## Exercise directions
Please answer these questions from the page on Takashi Nagasako below.
(a) In which prefecture was he born?
(b) Which character does he voice in the anime Hōzuki no Reitetsu?
(c) What height does the page give for him?

## Passage to read
::::::::::

- Born: February 24, 1964 (age 62) Wakayama Prefecture, Japan
- Occupation: Voice actor
- Years active: 1993–present
- Agent: Arts Vision
- Notable work: The Legend of Zelda as Ganondorf/Ganon; Donkey Kong and Mario as Donkey Kong; Hōzuki no Reitetsu as King Yama; Dragon Ball as Dodoria; Marvel vs. Capcom as Captain Commando; One Piece as Jozu; Bleach as Ushōda Hachigen; Soulcalibur as Rock Adams and Cervantes de Leon; Street Fighter as Darun Mister; Sonic the Hedgehog as Big the Cat;
- Height: 168 cm (5 ft 6 in)

= Takashi Nagasako =

Japanese voice actor (born 1964)

Takashi Nagasako (長嶝 高士, Nagasako Takashi) is a Japanese voice actor who is currently affiliated with Arts Vision. He has voiced in a number of video games with roles such as Ganondorf in The Legend of Zelda, Big the Cat in the Sonic the Hedgehog series, Cervantes de Leon and Rock Adams in Soulcalibur, Gale Lantis in Soul Link, Donkey Kong in the Donkey Kong and Super Mario series and Darun Mister in Street Fighter EX. In anime, he voices King Yama in Hōzuki no Reitetsu. He has taken over some of the roles from the late Shun Yashiro, Junpei Takiguchi, Masaaki Tsukada, and Tōru Ōhira.

::::::::::

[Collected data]
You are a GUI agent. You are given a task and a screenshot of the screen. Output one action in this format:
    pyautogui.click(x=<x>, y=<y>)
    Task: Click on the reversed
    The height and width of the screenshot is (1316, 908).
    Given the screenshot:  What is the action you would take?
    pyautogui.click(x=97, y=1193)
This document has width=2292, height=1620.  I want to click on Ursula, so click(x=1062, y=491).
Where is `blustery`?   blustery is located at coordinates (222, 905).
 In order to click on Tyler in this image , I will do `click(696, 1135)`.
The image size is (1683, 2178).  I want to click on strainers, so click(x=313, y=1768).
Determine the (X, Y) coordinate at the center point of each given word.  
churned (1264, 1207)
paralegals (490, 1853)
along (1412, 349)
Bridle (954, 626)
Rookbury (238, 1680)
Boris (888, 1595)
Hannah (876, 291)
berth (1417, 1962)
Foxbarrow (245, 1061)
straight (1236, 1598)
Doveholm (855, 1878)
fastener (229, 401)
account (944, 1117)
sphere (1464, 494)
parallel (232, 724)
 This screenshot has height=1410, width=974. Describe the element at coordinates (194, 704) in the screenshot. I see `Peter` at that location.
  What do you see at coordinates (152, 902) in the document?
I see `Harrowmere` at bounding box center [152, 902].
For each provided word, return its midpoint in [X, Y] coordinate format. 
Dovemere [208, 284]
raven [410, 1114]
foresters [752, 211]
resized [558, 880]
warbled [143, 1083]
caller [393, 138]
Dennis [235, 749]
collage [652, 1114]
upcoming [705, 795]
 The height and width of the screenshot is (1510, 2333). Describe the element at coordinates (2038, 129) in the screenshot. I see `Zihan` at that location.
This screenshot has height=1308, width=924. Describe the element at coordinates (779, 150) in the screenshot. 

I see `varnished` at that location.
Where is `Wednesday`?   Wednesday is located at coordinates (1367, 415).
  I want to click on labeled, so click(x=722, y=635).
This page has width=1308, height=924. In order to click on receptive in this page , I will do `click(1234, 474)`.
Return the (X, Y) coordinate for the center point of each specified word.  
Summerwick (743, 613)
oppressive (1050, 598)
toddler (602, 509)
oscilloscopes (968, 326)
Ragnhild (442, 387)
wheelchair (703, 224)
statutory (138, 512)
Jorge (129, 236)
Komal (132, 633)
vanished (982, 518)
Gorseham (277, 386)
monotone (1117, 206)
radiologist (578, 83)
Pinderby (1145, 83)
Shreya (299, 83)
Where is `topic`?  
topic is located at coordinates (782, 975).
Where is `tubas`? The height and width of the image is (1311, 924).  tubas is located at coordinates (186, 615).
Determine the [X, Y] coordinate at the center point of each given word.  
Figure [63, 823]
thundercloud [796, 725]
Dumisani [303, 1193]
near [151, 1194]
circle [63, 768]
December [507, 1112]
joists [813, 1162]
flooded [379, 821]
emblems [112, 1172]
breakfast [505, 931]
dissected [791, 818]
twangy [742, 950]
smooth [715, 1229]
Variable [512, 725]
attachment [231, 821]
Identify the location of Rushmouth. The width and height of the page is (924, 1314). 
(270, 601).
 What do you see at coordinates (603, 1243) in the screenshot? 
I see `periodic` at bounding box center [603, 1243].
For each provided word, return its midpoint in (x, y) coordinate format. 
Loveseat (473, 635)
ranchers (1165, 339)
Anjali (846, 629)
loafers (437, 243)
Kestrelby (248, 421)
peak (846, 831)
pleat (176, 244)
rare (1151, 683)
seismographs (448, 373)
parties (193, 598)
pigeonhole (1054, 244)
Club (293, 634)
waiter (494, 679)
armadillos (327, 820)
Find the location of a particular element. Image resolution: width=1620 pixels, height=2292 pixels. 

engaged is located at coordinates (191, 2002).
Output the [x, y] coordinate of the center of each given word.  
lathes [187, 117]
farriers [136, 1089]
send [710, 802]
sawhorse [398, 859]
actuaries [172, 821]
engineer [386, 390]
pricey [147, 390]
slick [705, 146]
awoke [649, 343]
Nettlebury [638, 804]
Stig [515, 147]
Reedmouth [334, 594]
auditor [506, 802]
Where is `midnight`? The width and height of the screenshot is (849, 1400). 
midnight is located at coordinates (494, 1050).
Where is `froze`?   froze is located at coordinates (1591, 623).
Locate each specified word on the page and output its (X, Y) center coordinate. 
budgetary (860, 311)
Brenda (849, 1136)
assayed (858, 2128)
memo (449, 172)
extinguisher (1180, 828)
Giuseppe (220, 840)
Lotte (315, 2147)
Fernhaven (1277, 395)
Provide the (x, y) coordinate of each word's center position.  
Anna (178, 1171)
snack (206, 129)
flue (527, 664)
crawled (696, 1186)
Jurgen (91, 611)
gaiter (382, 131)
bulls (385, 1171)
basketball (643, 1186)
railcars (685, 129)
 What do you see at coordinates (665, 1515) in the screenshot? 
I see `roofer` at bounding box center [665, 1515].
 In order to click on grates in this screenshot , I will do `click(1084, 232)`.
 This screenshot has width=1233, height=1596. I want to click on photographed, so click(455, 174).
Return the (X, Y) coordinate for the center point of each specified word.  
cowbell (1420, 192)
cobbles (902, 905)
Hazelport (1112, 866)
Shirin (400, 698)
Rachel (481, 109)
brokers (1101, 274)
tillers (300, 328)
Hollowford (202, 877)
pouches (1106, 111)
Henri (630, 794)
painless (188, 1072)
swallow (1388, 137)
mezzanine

::::::::::

## Response to the task
(a) Wakayama Prefecture, Japan
(b) King Yama
(c) 168 cm (5 ft 6 in)